This month marks 30 years since the devastating cyclone that wrecked Darwin. Tony Wheeler visits the city to find out how it bounced back

The airport anemometer recorded a wind speed of 136mph, and then spun itself into oblivion, at 3.05am on Christmas morning. It is estimated that, before dawn, the wind reached 175mph, in the process totally destroying more than 6,000 of the town's 11,200 houses; only 400 houses survived relatively undamaged. By dawn on Christmas Day 1974, Cyclone Tracy had devastated Darwin and killed 66 people.

The airport anemometer recorded a wind speed of 136mph, and then spun itself into oblivion, at 3.05am on Christmas morning. It is estimated that, before dawn, the wind reached 175mph, in the process totally destroying more than 6,000 of the town's 11,200 houses; only 400 houses survived relatively undamaged. By dawn on Christmas Day 1974, Cyclone Tracy had devastated Darwin and killed 66 people.

This year, three decades after it was almost erased, Australia's northern capital was put on the railway map when the train line was extended north from Alice Springs. Now the tropical "Top End" is enjoying a tourism boom.

A cyclone is simply a southern-hemisphere hurricane, just like its north-of-the-equator relation except it rotates clockwise.
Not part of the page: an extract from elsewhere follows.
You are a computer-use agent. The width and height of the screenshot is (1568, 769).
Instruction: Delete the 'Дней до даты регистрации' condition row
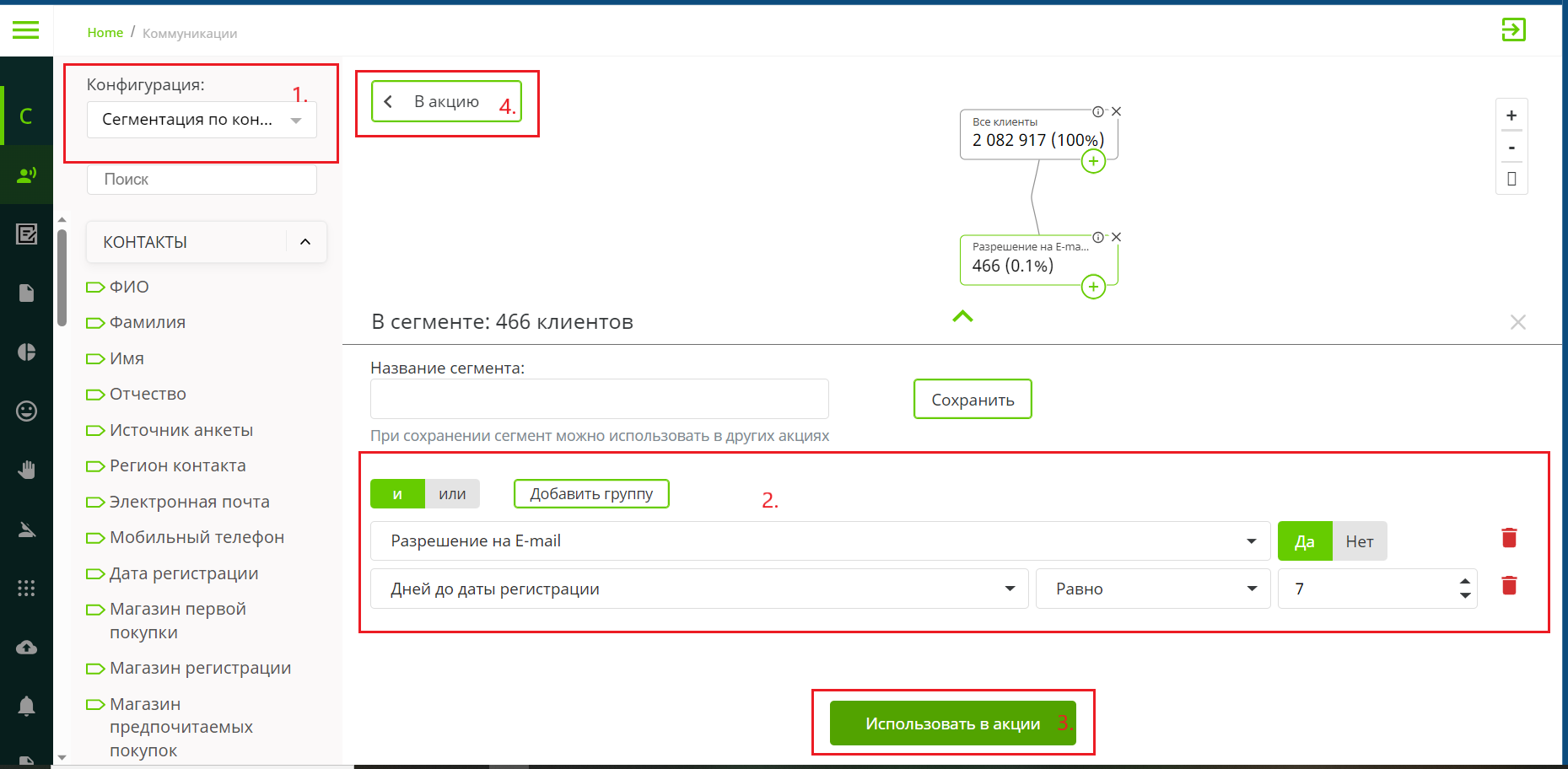tap(1509, 586)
Squarely in the cyclone belt, Darwin has been visited by more than Tracy; a big one hit the town (still known as Palmerston at the time) back in 1897, and there was another serious cyclone in 1937. But it is the 1974 event that explains why so much of Darwin has that freshly built look.

Tropical storms haven't been the only things to inflict damage on the city. During the Second World War the Japanese attacked the town 64 times; Darwin was the only city in Australia to suffer so much.
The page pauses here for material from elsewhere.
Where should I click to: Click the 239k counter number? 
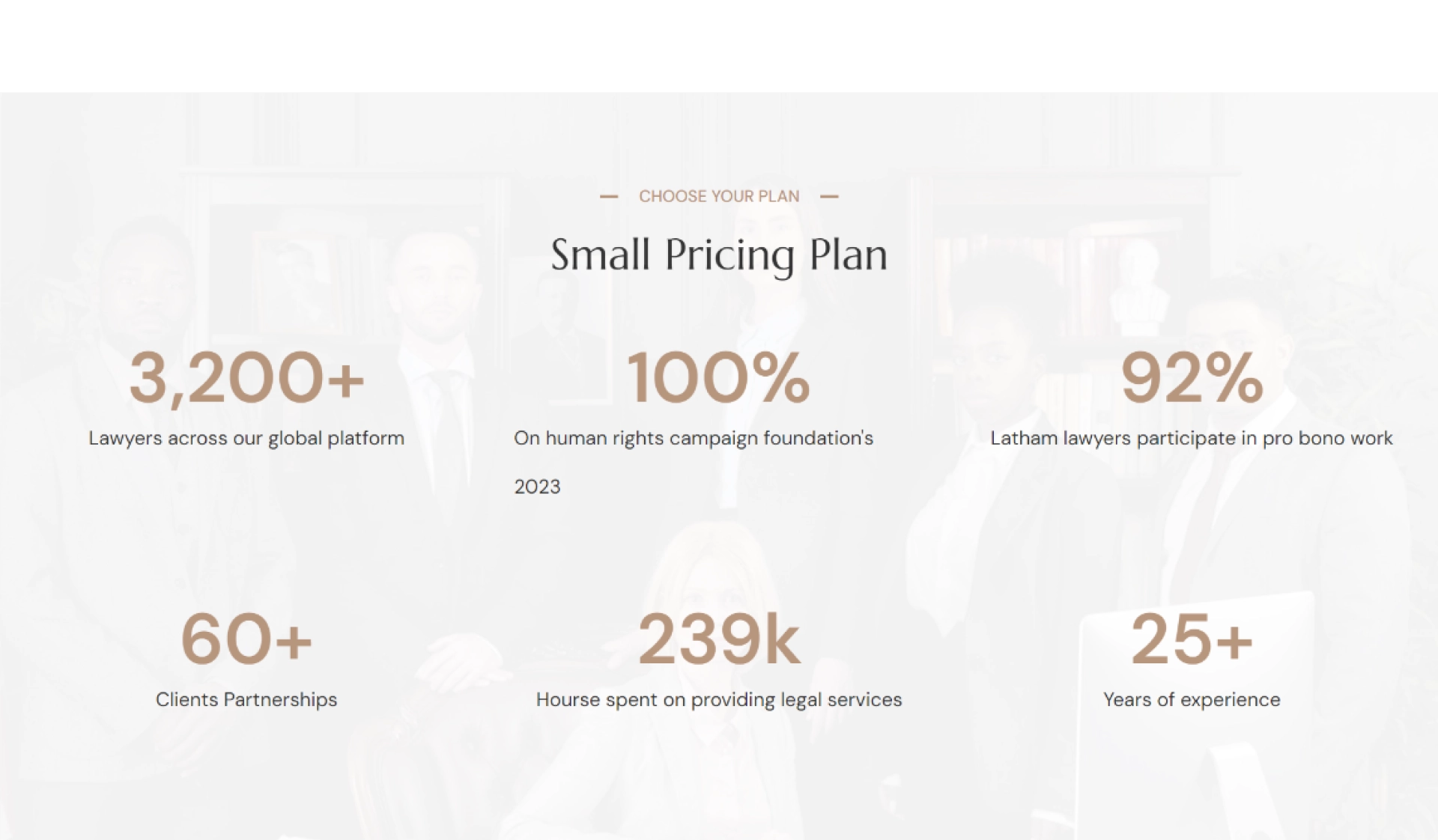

Despite its history, the 1974 big blow came as a surprise. The city had grown rapidly since the war and cyclone memories had faded. As a result, Darwin had plenty of flimsy, quickly built buildings just ready to fall over with the first big puff.

In fact Tracy was a curiously small puff, measuring not much more than 20 miles across, but a very powerful one. She turned up, and was named, when she was still 500 miles north of Darwin, on 20 December. She wandered around for the next couple of days and, by 22 December, was assumed to be bypassing the city. Then on Christmas Eve Tracy changed her mind, reversed direction and, around midnight, zeroed in on the city centre.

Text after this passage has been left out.